During the Civil War, dairying families' lives abruptly changed, and most acutely for the cheesemakers. As the military drew a great deal of manpower from the agricultural regions, rural women took over their menfolk's work or entered jobs in teaching and other fields that were opening to women. Prices were booming and new markets were opening abroad, especially in Britain at the same time that Pennsylvania dairying farms had neither the time or expertise to make cheese. So the war-time labor shortages gave birth to the crossroads cheese factory.

By 1875, Crawford County had sixty-five cheese factories that produced 6.3 million pounds, by far the state's largest output. These "factories" used much the same techniques as those practiced in farm cheesemaking, except that they took milk deliveries from several dozen individual farms - 250 to 600 cows - then pooled the milk and made cheese in large vats, heated by steam power. Two or three factory workers - usually men - oversaw production.

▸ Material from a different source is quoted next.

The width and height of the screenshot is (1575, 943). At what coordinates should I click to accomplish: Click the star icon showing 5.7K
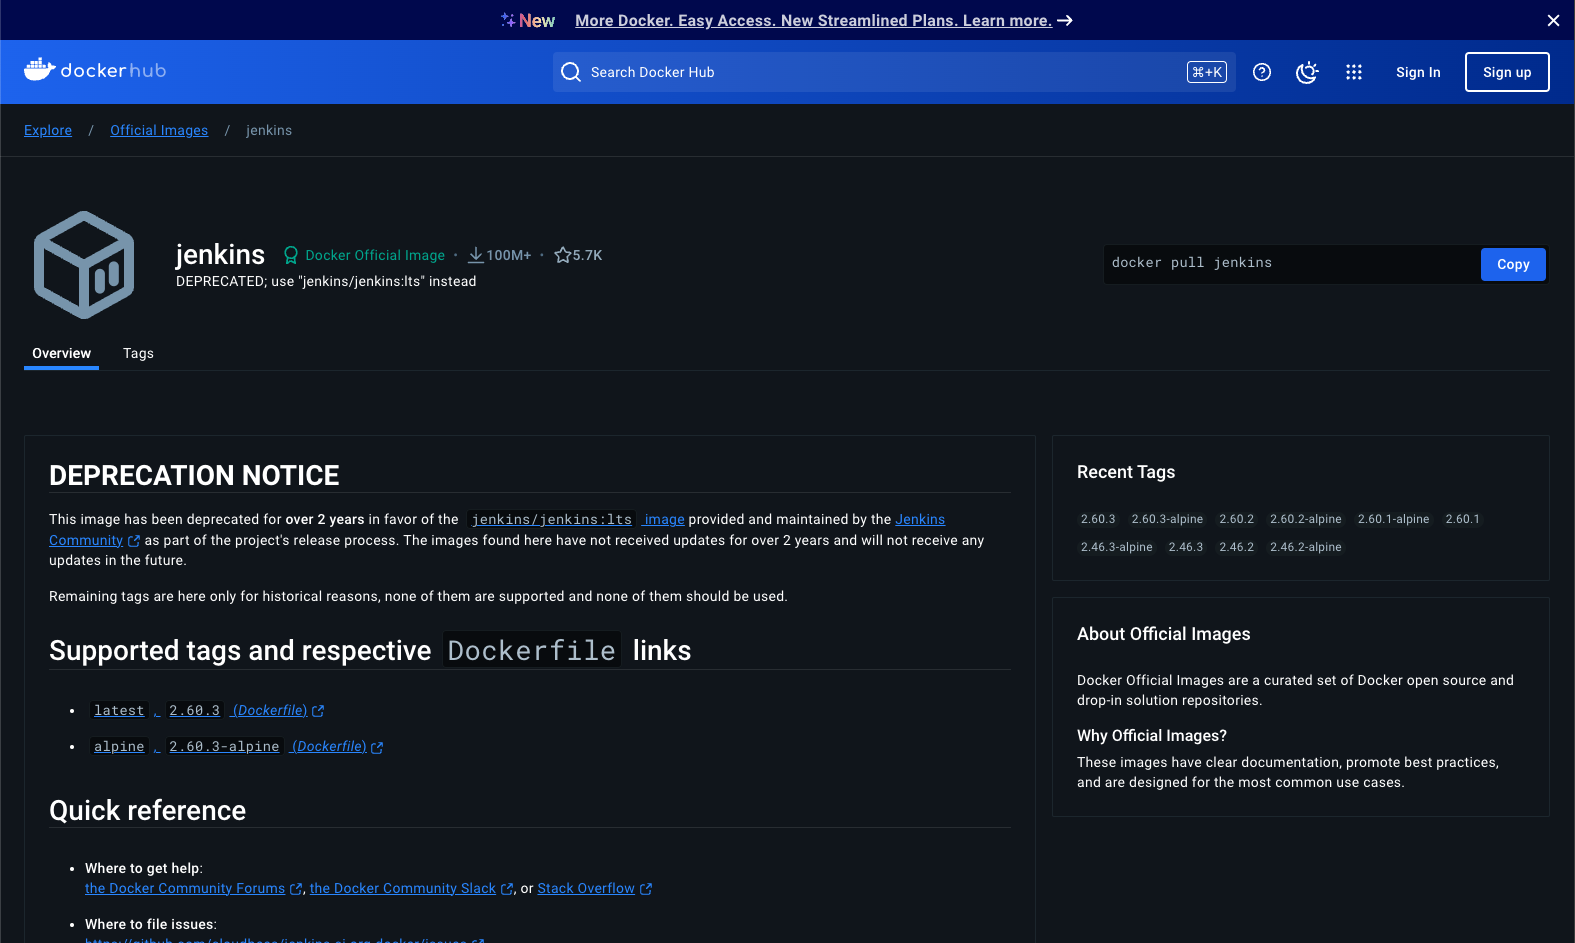point(563,255)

Soon, virtually all American cheese was made this way. Women thus disappeared from cheesemaking. They were, however, far from idle. On the farm, women continued to milk cows, churn butter, harvest hay, process food, and perform dozens of other tasks to sustain the family. marker Rural women also took the lead in developing numerous institutions that held the nineteenth-century community together, including the Grange, the church, and many local social and benevolent organizations.